The Bush administration is debating how hard to press China on human rights, and may be tempted to drop condemnation of China at an annual human rights meeting next month in preference for what some see as a more pragmatic approach to extracting reforms from the Chinese.
During most of the Clinton administration years, the US was at the forefront of reprimanding China at the UN Human Rights Commission, a strategy that the Chinese always tried to block to stave off embarrassment.
This year, as China faces a vote by the International Olympic Committee in July on whether Beijing will be host for the 2008 Olympics, the Chinese government has offered a number of inducements -- including ratification of a UN rights covenant -- to persuade Washington to drop the traditional resolution.
Secretary of State Colin Powell said at his confirmation hearing that a recommendation to President Bush on whether the US would support a resolution would be "the No. 1 item on our plate," but he did not say what he would do about it.
In a meeting with the departing Chinese ambassador, Li Zhaoxing (李肇星), Powell warned that he would raise human rights issues and do so "frankly," a State Department spokesman said. China needs to follow "the rule of law and to be exposed to the powerful forces of free enterprise systems and democracy," Powell told Li.
The words differed little from those of the former secretary of state, Madeleine Albright, but they carried particular importance coming the day after five followers of the banned Falun Gong spiritual movement set themselves on fire in Tiananmen Square.
But administration officials said that first foray into the China human rights debate gave no clues about the attitude toward the annual resolution of condemnation in Geneva.
Powell faces an array of liberal and conservative human rights advocates who want the administration to support a resolution -- even though, as in the past, it is almost certain to be defeated. These advocates argue that little will change in China if the US drops support for the resolution, and that China will gain a moral victory by not being reprimanded.
The annual human rights report by the State Department, due at the end of this month, is expected to say, as it did last year, that the human rights situation in China has continued to deteriorate, with religious persecution particularly intense, and thus to increase pressure on Powell to introduce a resolution.
The annual Geneva meeting of the UN Human Rights Commission begins on March 19, but lobbying is already at a high pitch.

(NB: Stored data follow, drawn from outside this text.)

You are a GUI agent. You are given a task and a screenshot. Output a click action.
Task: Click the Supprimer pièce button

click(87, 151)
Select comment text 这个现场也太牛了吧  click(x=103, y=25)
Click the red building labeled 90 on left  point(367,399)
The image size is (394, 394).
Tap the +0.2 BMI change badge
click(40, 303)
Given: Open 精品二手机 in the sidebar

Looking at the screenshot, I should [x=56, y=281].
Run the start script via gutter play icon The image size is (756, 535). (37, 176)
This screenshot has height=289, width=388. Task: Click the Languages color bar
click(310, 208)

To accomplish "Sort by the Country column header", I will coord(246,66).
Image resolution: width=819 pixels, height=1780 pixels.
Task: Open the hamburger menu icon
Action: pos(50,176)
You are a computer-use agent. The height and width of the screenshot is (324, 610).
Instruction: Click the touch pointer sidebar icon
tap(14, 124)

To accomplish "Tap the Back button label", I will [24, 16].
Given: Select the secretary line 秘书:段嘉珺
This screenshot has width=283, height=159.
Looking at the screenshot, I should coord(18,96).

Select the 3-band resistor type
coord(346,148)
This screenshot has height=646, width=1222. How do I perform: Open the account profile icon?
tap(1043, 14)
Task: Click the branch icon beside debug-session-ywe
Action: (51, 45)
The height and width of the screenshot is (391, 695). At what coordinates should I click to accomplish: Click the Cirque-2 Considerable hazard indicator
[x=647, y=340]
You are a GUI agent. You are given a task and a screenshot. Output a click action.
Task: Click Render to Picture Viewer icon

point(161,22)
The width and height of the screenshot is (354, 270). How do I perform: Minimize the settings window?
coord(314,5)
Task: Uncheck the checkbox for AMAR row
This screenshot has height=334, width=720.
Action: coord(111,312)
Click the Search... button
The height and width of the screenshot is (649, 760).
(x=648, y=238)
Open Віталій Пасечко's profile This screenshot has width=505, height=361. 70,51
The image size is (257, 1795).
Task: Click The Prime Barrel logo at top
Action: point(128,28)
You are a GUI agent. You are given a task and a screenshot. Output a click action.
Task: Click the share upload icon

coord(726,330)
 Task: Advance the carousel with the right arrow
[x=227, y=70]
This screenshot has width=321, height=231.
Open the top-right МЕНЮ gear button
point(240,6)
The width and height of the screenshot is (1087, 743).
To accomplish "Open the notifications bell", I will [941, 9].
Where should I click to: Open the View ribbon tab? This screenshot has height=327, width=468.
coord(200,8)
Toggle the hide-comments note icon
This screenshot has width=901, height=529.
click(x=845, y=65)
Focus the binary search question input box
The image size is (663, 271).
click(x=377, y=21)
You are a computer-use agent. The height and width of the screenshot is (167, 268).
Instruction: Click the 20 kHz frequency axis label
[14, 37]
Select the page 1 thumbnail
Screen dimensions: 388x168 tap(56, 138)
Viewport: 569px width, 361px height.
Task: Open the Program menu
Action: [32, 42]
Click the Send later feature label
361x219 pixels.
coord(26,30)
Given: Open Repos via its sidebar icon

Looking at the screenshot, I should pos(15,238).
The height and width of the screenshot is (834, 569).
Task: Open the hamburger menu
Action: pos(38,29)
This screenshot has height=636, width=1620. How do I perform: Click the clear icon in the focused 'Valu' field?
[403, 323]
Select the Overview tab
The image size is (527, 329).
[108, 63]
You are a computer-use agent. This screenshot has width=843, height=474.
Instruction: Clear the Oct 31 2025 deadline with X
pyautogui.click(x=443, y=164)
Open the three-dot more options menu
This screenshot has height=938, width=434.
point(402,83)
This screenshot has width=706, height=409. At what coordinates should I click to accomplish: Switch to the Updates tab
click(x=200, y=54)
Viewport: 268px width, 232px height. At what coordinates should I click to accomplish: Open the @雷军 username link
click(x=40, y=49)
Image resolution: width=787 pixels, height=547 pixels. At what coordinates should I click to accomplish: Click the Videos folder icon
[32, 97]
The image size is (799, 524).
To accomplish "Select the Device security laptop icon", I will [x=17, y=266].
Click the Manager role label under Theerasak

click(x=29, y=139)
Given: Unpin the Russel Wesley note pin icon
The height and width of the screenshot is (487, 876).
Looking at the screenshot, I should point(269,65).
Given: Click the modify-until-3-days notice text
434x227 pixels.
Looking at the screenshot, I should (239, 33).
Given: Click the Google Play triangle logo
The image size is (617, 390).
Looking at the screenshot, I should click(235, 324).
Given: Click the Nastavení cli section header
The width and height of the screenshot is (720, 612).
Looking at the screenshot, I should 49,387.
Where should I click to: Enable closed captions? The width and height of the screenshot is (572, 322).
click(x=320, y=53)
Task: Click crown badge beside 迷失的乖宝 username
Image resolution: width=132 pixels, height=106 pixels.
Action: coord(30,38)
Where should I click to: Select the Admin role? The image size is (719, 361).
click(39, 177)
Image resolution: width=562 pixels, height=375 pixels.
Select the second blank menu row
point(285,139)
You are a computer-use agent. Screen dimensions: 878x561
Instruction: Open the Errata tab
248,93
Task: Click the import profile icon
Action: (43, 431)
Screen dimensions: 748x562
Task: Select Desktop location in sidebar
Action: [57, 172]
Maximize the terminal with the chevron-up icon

Last week, seven human rights groups, including Human Rights Watch and the Robert F. Kennedy Memorial Center for Human Rights, wrote to Powell and Condoleezza Rice, the national security adviser, urging them to press ahead with the resolution.
One factor Powell must consider, officials and human rights advocates said, is whether the US can do more to improve human rights in China by accepting some of the Chinese proposals.
The Chinese have offered, for instance, to ratify the International Covenant on Economic, Social and Cultural Rights, which would oblige them to accept visits from officials assigned to hold China to international standards. The Chinese, however, would agree to ratify the covenant only without the section that calls for the right to form trade unions.
The Chinese have also signaled they might be ready to allow the International Committee of the Red Cross to visit prisons in China and to allow the US Customs Service access to suspected prison labor sites.
Another gesture by the Chinese, according to human rights experts, is a memorandum of understanding reached with Mary Robinson, the UN high commissioner for human rights, which will allow for Chinese and UN experts to meet to discuss reform of China's re-education labor camps.
The first of these gatherings is scheduled for late this month, just before the Geneva assembly -- timing that human rights advocates say should not diminish an effort to condemn the Chinese at the assembly.
As Powell considers his options, he is in the process of choosing an assistant secretary for human rights, who will organize the complicated diplomacy of trying to win support for a resolution at Geneva. Among candidates who have been interviewed are Lorne W. Craner, the president of the International Republican Institute, which monitors elections abroad, and J. Kenneth Blackwell, secretary of state of Ohio, who served as ambassador to the UN Commission on Human Rights in the first Bush administration.